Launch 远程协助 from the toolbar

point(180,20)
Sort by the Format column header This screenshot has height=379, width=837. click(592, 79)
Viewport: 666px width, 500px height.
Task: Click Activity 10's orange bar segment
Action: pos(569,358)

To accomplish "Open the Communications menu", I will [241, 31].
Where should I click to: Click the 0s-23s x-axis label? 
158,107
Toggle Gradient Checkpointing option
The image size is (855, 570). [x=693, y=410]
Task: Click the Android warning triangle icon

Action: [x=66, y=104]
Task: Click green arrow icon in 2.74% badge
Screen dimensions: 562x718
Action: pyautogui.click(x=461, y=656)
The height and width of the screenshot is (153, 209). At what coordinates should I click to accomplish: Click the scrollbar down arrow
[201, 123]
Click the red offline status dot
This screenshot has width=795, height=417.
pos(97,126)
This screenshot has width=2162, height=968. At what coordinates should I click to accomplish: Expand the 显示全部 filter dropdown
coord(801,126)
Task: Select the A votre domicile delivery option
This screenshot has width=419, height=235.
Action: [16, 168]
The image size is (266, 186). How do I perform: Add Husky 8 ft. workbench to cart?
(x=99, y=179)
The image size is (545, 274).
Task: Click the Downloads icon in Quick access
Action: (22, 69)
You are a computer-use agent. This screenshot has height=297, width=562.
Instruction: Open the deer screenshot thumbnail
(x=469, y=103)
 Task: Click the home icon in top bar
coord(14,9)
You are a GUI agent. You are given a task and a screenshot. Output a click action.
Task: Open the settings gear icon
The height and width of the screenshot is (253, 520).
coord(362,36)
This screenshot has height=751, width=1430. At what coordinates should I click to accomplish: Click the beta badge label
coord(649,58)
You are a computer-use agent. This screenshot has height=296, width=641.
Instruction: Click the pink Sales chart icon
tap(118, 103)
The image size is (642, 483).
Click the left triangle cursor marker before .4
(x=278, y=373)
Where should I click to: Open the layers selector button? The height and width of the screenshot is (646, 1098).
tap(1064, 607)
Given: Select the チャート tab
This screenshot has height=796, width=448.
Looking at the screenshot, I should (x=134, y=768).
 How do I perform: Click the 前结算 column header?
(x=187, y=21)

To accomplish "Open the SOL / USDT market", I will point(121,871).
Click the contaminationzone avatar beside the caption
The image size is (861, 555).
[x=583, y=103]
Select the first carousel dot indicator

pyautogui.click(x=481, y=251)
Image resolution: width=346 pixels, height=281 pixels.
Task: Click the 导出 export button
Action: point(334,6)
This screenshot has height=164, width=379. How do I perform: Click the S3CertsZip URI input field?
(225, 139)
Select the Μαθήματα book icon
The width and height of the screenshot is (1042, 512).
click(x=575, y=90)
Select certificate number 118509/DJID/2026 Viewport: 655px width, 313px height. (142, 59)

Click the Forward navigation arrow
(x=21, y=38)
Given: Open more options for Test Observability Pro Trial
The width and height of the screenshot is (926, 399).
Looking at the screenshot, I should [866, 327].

────

| Your objective |
An exact reproduction of all the records is required.

| Your solution |
Launch 远程协助 from the toolbar

point(180,20)
Sort by the Format column header This screenshot has height=379, width=837. click(592, 79)
Viewport: 666px width, 500px height.
Task: Click Activity 10's orange bar segment
Action: pos(569,358)

To accomplish "Open the Communications menu", I will [241, 31].
Where should I click to: Click the 0s-23s x-axis label? 
158,107
Toggle Gradient Checkpointing option
The image size is (855, 570). [x=693, y=410]
Task: Click the Android warning triangle icon

Action: [x=66, y=104]
Task: Click green arrow icon in 2.74% badge
Screen dimensions: 562x718
Action: pyautogui.click(x=461, y=656)
The height and width of the screenshot is (153, 209). At what coordinates should I click to accomplish: Click the scrollbar down arrow
[201, 123]
Click the red offline status dot
This screenshot has width=795, height=417.
pos(97,126)
This screenshot has width=2162, height=968. At what coordinates should I click to accomplish: Expand the 显示全部 filter dropdown
coord(801,126)
Task: Select the A votre domicile delivery option
This screenshot has width=419, height=235.
Action: [16, 168]
The image size is (266, 186). How do I perform: Add Husky 8 ft. workbench to cart?
(x=99, y=179)
The image size is (545, 274).
Task: Click the Downloads icon in Quick access
Action: (22, 69)
You are a computer-use agent. This screenshot has height=297, width=562.
Instruction: Open the deer screenshot thumbnail
(x=469, y=103)
 Task: Click the home icon in top bar
coord(14,9)
You are a GUI agent. You are given a task and a screenshot. Output a click action.
Task: Open the settings gear icon
The height and width of the screenshot is (253, 520).
coord(362,36)
This screenshot has height=751, width=1430. At what coordinates should I click to accomplish: Click the beta badge label
coord(649,58)
You are a computer-use agent. This screenshot has height=296, width=641.
Instruction: Click the pink Sales chart icon
tap(118, 103)
The image size is (642, 483).
Click the left triangle cursor marker before .4
(x=278, y=373)
Where should I click to: Open the layers selector button? The height and width of the screenshot is (646, 1098).
tap(1064, 607)
Given: Select the チャート tab
This screenshot has height=796, width=448.
Looking at the screenshot, I should (x=134, y=768).
 How do I perform: Click the 前结算 column header?
(x=187, y=21)

To accomplish "Open the SOL / USDT market", I will point(121,871).
Click the contaminationzone avatar beside the caption
The image size is (861, 555).
[x=583, y=103]
Select the first carousel dot indicator

pyautogui.click(x=481, y=251)
Image resolution: width=346 pixels, height=281 pixels.
Task: Click the 导出 export button
Action: point(334,6)
This screenshot has height=164, width=379. How do I perform: Click the S3CertsZip URI input field?
(225, 139)
Select the Μαθήματα book icon
The width and height of the screenshot is (1042, 512).
click(x=575, y=90)
Select certificate number 118509/DJID/2026 Viewport: 655px width, 313px height. (142, 59)

Click the Forward navigation arrow
(x=21, y=38)
Given: Open more options for Test Observability Pro Trial
The width and height of the screenshot is (926, 399).
Looking at the screenshot, I should [866, 327].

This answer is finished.